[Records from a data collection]
+--

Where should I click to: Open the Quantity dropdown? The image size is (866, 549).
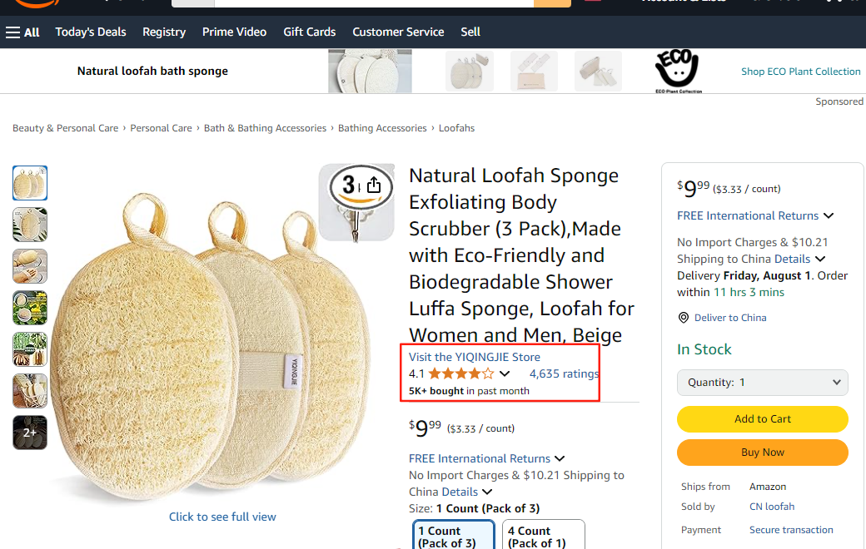tap(762, 383)
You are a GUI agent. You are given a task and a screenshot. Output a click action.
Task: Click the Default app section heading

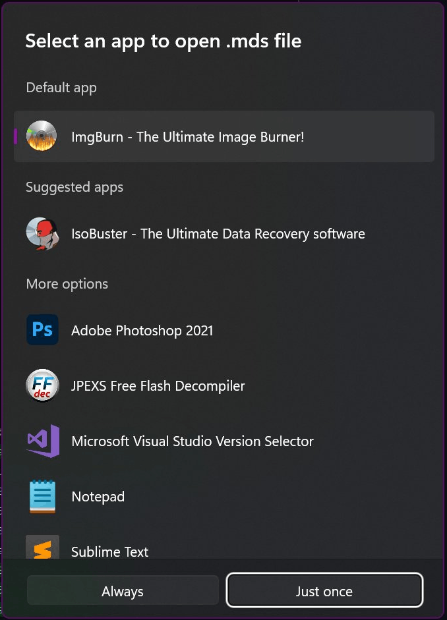point(61,88)
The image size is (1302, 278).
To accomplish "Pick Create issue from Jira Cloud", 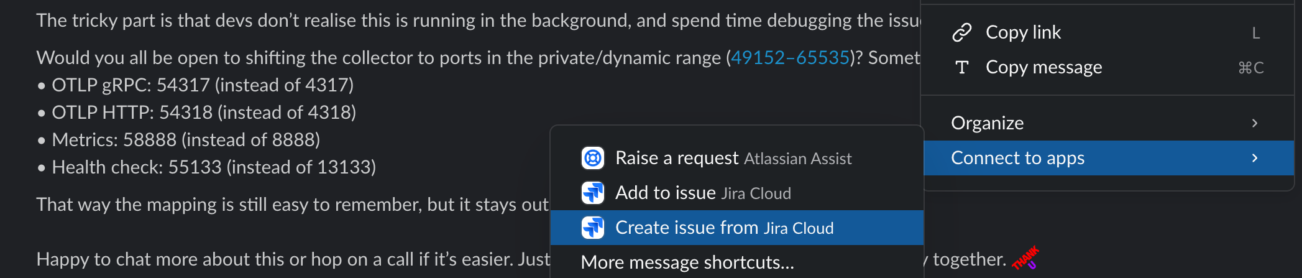I will tap(724, 228).
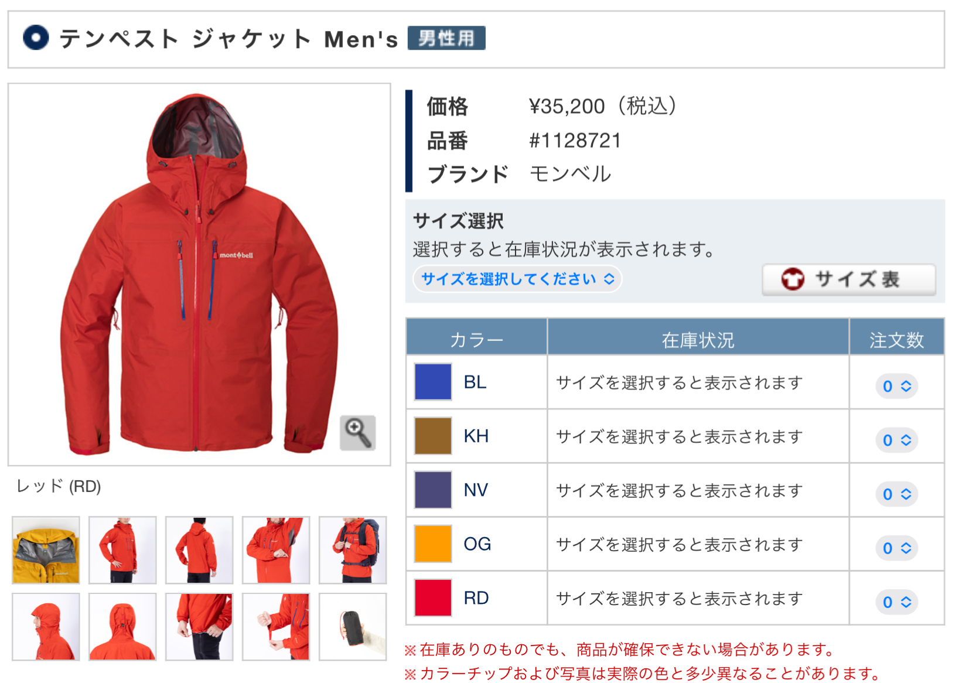Click the shirt icon on サイズ表 button
Image resolution: width=959 pixels, height=683 pixels.
(x=793, y=279)
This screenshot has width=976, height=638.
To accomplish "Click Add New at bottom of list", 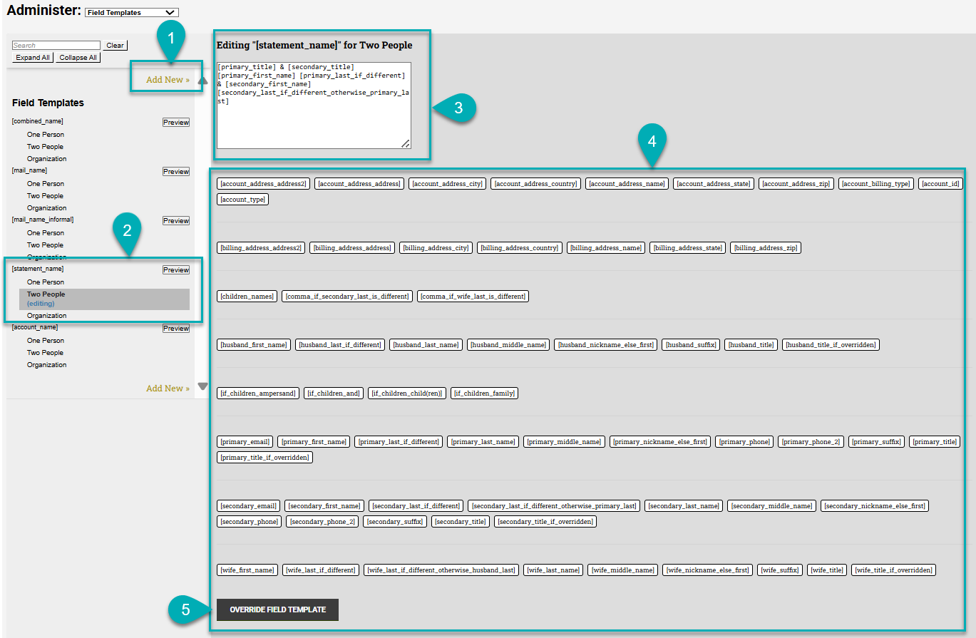I will [x=167, y=388].
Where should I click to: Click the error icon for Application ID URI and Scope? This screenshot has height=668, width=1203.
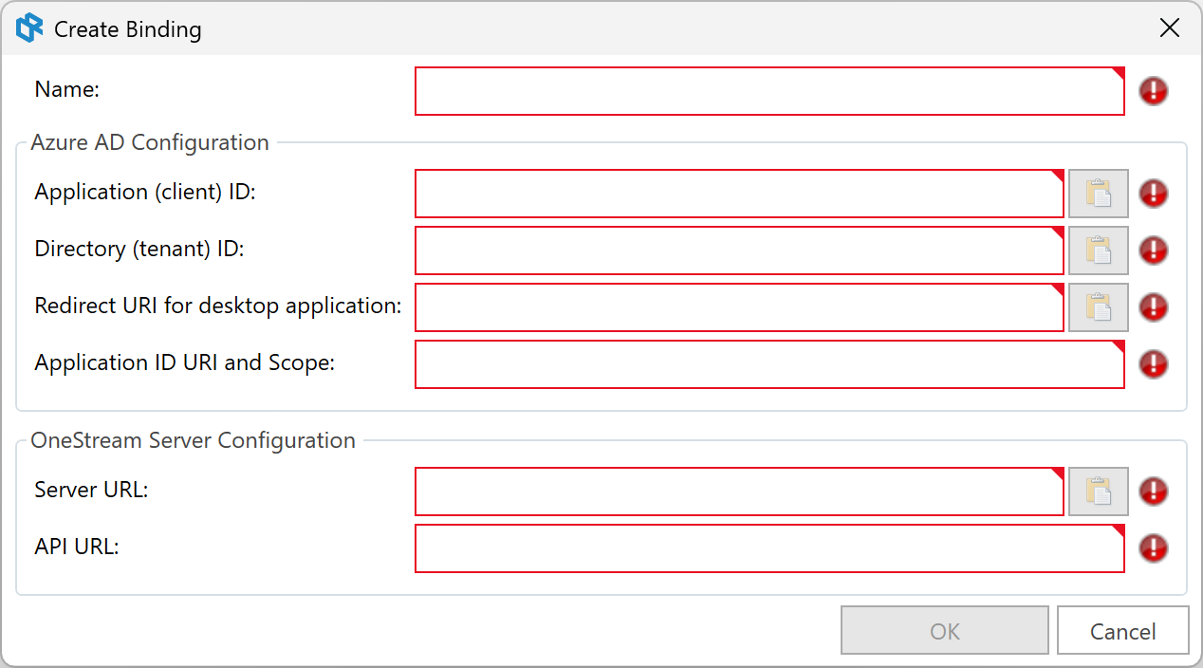1154,364
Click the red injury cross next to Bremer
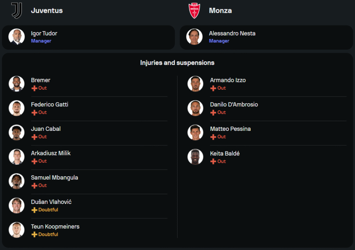Screen dimensions: 355x250 (34, 88)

+--

Reproduce the material from its start through the line containing "point(61,88)", both ends included, swapping "Quantity" for "Size" and keeping everything else the same. Omit the pictures.

Written answer |
Where should I click to: Open the Size dropdown? The image size is (866, 549).
tap(762, 383)
You are a GUI agent. You are given a task and a screenshot. Output a click action.
Task: Click the Default app section heading

point(61,88)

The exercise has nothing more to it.